Top of Data in this exercise
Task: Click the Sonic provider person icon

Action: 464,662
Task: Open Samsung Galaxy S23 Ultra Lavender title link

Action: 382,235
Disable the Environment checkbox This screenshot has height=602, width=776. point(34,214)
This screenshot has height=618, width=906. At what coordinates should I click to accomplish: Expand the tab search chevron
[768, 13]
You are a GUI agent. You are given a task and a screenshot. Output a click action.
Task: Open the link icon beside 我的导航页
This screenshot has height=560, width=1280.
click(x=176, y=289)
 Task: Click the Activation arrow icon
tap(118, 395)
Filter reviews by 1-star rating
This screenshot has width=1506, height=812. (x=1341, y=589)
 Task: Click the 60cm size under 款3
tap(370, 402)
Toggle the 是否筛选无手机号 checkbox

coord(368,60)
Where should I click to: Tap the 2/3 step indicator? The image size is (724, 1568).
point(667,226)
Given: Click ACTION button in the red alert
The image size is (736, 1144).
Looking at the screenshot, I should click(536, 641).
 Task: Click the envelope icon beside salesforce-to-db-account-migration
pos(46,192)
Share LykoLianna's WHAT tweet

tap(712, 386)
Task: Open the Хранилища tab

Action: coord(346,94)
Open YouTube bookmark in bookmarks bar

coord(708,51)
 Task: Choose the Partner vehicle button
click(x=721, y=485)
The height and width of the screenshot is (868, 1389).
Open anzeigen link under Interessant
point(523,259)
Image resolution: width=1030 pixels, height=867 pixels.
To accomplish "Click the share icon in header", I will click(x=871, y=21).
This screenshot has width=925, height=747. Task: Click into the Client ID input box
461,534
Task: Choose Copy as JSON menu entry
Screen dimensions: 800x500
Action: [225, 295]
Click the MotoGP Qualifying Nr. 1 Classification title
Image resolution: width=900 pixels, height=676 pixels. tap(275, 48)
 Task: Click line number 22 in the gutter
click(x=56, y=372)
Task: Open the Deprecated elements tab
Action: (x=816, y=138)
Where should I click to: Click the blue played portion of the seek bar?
Bottom of Data in this exercise
Each line must be set down again exactly as above, with no line omitted.

Task: Click the Sonic provider person icon

Action: 464,662
Task: Open Samsung Galaxy S23 Ultra Lavender title link

Action: 382,235
Disable the Environment checkbox This screenshot has height=602, width=776. point(34,214)
This screenshot has height=618, width=906. At what coordinates should I click to accomplish: Expand the tab search chevron
[768, 13]
You are a GUI agent. You are given a task and a screenshot. Output a click action.
Task: Open the link icon beside 我的导航页
This screenshot has height=560, width=1280.
click(x=176, y=289)
 Task: Click the Activation arrow icon
tap(118, 395)
Filter reviews by 1-star rating
This screenshot has width=1506, height=812. (x=1341, y=589)
 Task: Click the 60cm size under 款3
tap(370, 402)
Toggle the 是否筛选无手机号 checkbox

coord(368,60)
Where should I click to: Tap the 2/3 step indicator? The image size is (724, 1568).
point(667,226)
Given: Click ACTION button in the red alert
The image size is (736, 1144).
Looking at the screenshot, I should click(536, 641).
 Task: Click the envelope icon beside salesforce-to-db-account-migration
pos(46,192)
Share LykoLianna's WHAT tweet

tap(712, 386)
Task: Open the Хранилища tab

Action: coord(346,94)
Open YouTube bookmark in bookmarks bar

coord(708,51)
 Task: Choose the Partner vehicle button
click(x=721, y=485)
The height and width of the screenshot is (868, 1389).
Open anzeigen link under Interessant
point(523,259)
Image resolution: width=1030 pixels, height=867 pixels.
To accomplish "Click the share icon in header", I will click(x=871, y=21).
This screenshot has width=925, height=747. Task: Click into the Client ID input box
461,534
Task: Choose Copy as JSON menu entry
Screen dimensions: 800x500
Action: [225, 295]
Click the MotoGP Qualifying Nr. 1 Classification title
Image resolution: width=900 pixels, height=676 pixels. tap(275, 48)
 Task: Click line number 22 in the gutter
click(x=56, y=372)
Task: Open the Deprecated elements tab
Action: (x=816, y=138)
Where should I click to: Click the blue played portion of the seek bar?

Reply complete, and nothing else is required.